The Bar Association of San Francisco Releases Evaluations for Election Candidates for San Francisco Superior Court Judge
January 31, 2020, San Francisco— The Judiciary Committee of the Bar Association of San Francisco (BASF) today released its findings of its evaluation of the six candidates for San Francisco Superior Court Judge for the upcoming March 3 Primary Election.
Furthermore, BASF will host a Judicial Candidate Forum on February 13. All judicial election candidates have confirmed participation. The forum is a nonpartisan event and designed to help the San Francisco legal community and the public learn more about each candidate before going to the polls on March 3.

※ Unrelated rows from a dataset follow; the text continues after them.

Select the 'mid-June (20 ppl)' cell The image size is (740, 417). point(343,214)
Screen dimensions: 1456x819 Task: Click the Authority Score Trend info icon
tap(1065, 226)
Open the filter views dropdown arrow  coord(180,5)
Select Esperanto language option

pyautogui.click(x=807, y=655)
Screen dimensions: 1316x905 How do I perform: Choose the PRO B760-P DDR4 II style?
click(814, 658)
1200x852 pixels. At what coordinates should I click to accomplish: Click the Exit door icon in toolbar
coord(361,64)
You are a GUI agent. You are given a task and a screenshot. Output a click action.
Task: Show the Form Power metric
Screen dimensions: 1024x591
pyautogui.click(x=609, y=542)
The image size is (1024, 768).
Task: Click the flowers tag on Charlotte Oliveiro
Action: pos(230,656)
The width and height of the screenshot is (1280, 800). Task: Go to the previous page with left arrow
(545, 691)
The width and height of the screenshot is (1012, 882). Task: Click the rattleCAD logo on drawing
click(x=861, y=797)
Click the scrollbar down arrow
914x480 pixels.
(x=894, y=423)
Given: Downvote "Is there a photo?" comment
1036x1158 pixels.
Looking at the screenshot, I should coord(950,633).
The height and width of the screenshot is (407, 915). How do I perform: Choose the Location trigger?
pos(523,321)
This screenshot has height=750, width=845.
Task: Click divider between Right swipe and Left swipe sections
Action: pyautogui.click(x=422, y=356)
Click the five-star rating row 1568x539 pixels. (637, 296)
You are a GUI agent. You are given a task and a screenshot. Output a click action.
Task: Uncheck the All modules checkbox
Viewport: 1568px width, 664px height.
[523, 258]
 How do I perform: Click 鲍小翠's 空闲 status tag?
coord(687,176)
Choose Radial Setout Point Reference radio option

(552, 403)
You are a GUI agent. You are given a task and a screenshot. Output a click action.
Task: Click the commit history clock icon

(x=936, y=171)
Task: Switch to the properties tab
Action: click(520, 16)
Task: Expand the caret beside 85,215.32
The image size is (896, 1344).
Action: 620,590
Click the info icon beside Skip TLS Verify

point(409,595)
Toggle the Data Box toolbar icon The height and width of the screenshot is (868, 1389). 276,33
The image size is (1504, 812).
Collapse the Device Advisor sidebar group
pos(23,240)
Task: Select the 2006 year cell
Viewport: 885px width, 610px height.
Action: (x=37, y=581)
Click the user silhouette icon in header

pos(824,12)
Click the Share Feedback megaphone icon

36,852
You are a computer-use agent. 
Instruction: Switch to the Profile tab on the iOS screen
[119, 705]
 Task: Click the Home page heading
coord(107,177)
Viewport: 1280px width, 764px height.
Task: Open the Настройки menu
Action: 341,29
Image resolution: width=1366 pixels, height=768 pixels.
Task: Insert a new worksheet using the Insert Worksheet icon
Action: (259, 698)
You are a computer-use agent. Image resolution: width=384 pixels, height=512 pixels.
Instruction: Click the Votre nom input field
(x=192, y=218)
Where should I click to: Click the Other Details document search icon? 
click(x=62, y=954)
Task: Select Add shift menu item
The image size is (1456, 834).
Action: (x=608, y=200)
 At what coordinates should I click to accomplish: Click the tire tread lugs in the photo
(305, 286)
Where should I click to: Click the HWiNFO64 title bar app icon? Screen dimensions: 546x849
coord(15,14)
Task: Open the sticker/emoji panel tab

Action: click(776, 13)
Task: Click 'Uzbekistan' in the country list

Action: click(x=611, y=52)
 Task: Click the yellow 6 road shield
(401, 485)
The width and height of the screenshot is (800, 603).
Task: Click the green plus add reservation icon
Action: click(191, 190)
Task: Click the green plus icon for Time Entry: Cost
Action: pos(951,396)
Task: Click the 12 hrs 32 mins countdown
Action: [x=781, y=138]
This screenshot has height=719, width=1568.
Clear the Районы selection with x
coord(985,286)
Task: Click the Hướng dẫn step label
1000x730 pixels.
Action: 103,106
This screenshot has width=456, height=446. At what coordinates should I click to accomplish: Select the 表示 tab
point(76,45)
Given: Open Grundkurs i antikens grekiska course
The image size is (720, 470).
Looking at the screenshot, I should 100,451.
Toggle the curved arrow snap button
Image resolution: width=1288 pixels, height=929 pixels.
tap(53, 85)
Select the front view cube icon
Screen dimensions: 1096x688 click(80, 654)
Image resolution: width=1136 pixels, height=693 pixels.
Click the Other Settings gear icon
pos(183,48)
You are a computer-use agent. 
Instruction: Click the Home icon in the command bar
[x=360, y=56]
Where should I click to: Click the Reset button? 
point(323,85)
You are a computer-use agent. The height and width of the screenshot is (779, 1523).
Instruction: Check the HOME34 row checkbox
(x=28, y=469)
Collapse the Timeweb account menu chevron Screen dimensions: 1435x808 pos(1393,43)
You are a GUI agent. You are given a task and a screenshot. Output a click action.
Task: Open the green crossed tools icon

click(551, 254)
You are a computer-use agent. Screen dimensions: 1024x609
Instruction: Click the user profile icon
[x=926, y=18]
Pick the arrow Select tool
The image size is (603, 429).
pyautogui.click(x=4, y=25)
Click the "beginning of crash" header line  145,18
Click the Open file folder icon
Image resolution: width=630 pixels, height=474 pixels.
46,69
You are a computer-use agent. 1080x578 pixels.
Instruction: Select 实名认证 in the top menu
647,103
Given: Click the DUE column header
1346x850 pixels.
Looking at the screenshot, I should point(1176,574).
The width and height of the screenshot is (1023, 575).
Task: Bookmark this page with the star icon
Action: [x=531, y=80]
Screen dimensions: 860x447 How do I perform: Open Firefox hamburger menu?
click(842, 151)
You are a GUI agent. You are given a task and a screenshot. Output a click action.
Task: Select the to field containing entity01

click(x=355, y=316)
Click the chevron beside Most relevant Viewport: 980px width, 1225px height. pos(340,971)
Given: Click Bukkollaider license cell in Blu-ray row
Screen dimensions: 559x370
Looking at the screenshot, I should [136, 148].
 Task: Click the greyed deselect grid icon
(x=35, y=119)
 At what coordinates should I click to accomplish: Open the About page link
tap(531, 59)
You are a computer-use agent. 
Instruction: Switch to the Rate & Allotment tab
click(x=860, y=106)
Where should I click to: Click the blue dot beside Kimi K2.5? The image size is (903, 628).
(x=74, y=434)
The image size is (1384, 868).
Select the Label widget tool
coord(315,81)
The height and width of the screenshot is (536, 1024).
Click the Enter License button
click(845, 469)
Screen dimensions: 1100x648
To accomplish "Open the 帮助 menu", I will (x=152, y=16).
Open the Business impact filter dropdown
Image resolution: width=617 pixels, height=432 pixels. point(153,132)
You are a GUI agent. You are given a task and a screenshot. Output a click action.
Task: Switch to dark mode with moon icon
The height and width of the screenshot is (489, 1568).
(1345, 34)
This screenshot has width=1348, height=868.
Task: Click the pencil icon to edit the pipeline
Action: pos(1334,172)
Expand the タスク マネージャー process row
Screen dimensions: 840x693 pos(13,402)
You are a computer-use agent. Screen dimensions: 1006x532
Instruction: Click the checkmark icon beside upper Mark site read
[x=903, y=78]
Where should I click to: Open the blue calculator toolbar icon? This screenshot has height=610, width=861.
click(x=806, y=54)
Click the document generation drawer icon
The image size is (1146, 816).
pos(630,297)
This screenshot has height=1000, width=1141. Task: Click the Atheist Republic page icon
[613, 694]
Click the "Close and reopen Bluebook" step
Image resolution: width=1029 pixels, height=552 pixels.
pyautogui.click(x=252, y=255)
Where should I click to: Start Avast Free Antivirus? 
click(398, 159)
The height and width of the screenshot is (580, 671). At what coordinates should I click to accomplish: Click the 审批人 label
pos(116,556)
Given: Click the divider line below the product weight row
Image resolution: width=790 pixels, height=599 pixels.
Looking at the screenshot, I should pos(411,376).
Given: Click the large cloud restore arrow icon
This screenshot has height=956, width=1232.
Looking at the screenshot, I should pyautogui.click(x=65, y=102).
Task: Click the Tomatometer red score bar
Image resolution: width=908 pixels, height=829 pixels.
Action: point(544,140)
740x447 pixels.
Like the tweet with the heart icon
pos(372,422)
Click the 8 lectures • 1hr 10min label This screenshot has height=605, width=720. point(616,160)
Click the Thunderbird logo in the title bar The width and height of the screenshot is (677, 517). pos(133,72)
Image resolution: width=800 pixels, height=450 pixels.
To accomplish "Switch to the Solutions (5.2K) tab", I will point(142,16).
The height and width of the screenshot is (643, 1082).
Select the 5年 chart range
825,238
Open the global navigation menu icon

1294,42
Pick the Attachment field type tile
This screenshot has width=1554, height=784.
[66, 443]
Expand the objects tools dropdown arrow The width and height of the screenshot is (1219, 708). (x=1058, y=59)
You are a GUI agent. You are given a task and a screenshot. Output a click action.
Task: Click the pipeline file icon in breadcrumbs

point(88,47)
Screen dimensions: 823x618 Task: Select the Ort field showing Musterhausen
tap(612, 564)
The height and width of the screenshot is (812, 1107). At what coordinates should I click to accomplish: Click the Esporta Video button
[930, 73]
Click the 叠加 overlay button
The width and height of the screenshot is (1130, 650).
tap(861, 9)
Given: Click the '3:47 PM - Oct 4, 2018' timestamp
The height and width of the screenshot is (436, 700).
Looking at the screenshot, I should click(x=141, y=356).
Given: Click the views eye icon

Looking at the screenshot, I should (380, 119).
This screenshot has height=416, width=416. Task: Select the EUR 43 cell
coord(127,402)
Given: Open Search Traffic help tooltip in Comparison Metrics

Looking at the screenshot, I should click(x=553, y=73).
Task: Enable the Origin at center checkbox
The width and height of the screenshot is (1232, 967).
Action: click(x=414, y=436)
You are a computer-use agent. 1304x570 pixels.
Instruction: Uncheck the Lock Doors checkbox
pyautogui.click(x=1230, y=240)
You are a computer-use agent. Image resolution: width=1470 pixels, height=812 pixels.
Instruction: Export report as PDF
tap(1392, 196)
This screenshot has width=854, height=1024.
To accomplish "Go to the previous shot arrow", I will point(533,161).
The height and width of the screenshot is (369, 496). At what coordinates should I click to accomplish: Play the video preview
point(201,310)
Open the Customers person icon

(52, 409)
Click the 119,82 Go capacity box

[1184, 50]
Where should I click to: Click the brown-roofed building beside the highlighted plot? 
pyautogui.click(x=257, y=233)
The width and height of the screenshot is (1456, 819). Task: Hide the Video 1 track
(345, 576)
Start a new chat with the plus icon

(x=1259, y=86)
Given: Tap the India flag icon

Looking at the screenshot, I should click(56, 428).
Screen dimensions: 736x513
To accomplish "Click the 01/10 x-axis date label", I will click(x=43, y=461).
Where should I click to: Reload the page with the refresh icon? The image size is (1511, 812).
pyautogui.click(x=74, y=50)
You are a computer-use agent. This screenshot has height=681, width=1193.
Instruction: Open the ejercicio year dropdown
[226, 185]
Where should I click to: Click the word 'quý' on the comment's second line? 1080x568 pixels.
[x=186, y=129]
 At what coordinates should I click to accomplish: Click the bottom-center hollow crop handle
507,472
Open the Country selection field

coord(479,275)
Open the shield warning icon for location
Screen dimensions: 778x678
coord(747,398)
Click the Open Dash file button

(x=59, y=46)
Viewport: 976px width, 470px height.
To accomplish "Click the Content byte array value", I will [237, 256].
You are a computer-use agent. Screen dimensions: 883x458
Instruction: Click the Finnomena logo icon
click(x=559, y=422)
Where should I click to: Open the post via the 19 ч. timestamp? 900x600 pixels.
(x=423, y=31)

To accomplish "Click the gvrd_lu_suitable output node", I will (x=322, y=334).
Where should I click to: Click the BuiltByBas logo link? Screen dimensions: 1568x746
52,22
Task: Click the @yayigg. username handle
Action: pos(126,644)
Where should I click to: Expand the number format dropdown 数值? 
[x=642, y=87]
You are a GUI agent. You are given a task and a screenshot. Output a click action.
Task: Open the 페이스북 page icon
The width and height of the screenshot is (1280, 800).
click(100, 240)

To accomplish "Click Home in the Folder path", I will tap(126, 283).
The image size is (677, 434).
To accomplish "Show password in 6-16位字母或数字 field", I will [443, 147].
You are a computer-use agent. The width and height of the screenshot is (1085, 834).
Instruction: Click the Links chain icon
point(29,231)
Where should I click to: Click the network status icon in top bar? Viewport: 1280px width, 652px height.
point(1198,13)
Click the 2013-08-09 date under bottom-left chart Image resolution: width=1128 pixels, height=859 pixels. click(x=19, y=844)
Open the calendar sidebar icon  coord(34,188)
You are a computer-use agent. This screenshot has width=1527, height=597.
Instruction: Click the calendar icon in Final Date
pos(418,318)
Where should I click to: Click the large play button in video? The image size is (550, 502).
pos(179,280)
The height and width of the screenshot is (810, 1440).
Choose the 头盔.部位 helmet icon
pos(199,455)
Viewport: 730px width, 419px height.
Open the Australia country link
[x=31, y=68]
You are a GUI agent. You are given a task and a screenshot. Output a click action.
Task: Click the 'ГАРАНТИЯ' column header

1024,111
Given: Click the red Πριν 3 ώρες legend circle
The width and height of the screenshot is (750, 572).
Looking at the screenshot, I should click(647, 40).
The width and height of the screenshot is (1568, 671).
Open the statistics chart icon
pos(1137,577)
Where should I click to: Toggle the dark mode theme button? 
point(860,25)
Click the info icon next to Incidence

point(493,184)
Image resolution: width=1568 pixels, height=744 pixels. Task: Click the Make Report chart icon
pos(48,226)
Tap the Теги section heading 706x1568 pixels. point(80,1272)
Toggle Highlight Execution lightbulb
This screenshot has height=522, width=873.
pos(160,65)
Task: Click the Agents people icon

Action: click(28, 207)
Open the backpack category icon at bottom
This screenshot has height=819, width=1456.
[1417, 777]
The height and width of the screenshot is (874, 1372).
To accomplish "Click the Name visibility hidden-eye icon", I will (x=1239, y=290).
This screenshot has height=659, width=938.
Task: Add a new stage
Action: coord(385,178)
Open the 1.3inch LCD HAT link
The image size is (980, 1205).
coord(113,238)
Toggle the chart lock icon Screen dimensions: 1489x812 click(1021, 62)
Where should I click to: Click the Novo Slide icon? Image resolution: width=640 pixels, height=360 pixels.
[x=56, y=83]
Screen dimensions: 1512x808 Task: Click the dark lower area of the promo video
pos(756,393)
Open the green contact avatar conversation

Following the Judiciary Committee’s investigation, interview of the candidates, and deliberations, the committee finds the candidates:
Maria Evangelista, Seat 1 —”Qualified”
Pang Ly, Seat 1 —”Qualified”
Dorothy Proudfoot, Seat 18 —”Well-Qualified”
Michelle Tong, Seat 18 —”Qualified”
Carolyn Gold, Seat 21 —”Qualified”
Kulvindar “Rani” Singh, Seat 21 —”Exceptionally Well-Qualified”
The Judiciary Committee is charged with evaluating candidates seeking appointment and election to the Superior Court for the State of California, in and for the City and County of San Francisco. The Judiciary Committee is composed of a diverse cross-section of the San Francisco legal community. Members come from large, medium and small law firms; government legal offices; and corporate legal departments.
Each candidate was asked to complete and submit the same questionnaire used by the Judicial Nominees Evaluation (JNE) Commission, in addition to appearing for a personal interview with the Committee. The committee also conducted its own investigation by interviewing judges, lawyers and others having knowledge of the candidate’s attributes. The committee’s investigation and deliberations are completely confidential.
The committee inquired into, among other matters, the following attributes: (i) integrity and character; (ii) judgment and intellectual capacity; (iii) professional experience; (iv) industry and diligence; (v) judicial temperament, including whether the candidate would be courteous and considerate of counsel, parties, witnesses, and jurors, and whether the candidate is even-tempered; (vi) decisiveness; (vii) ability to transcend personal biases; (viii) professional ability and knowledge of the law; (ix) health; (x) general reputation in the community; and (xi) civic activities.
In assessing the qualifications of a candidate, the committee members assign one of following categories defined in the bylaws:
(i) “Qualified” — meaning that the candidate possesses the attributes listed above so as to indicate the ability to satisfactorily perform the judicial function for which she or he is being considered.
(ii) “Well-Qualified” — meaning that the candidate possesses all the attributes required for a rating of “Qualified” and possesses one or more of those positive attributes to such a high degree as to be indicative of superior fitness to perform the judicial function for which she or he is being considered.
(iii) “Exceptionally Well-Qualified” — meaning that the candidate possesses the attributes of integrity and character, judgment and intellectual capacity, professional experience, industry and diligence, judicial temperament, decisiveness, ability to transcend personal biases, professional ability and knowledge of the law, health, general reputation in the community, and civic and community activities to such an extremely high degree to be indicative of exceptional fitness to perform the judicial function for which he is being considered.
(iv) “Not Recommended for Appointment/Election At This Time” — meaning that the candidate lacks one or more of the attributes required for a rating of “Qualified” at the time of the evaluation, but the committee members consider the deficiency one which is capable of correction in the future based upon additional experience.
(v) “Not Qualified” — meaning that the candidate lacks one or more of the attributes required for a rating of “Qualified” to such an extent that the Committee doubts the candidate’s fitness to perform satisfactorily the judicial function for which he or she is being considered.
(vi) “No Action” — meaning that a majority of the Committee consisting of at least eight members has been unable to assign one of the other categories to the candidate.
The Bar Association of San Francisco (BASF) is a nonprofit voluntary membership organization of attorneys, law students, and legal professionals in the San Francisco Bay Area. Founded in 1872, BASF enjoys the support of more than 7,500 individuals, law firms, corporate legal departments, and law schools. Through its board of directors, its committees, and its volunteer legal services programs and other community efforts, BASF has worked actively to promote and achieve equal justice for all and oppose discrimination in all its forms, including, but not limited to, discrimination based on race, sex, disability, and sexual orientation. BASF provides a collective voice for public advocacy, advances professional growth and education, and attempts to elevate the standards of integrity, honor, and respect in the practice of law.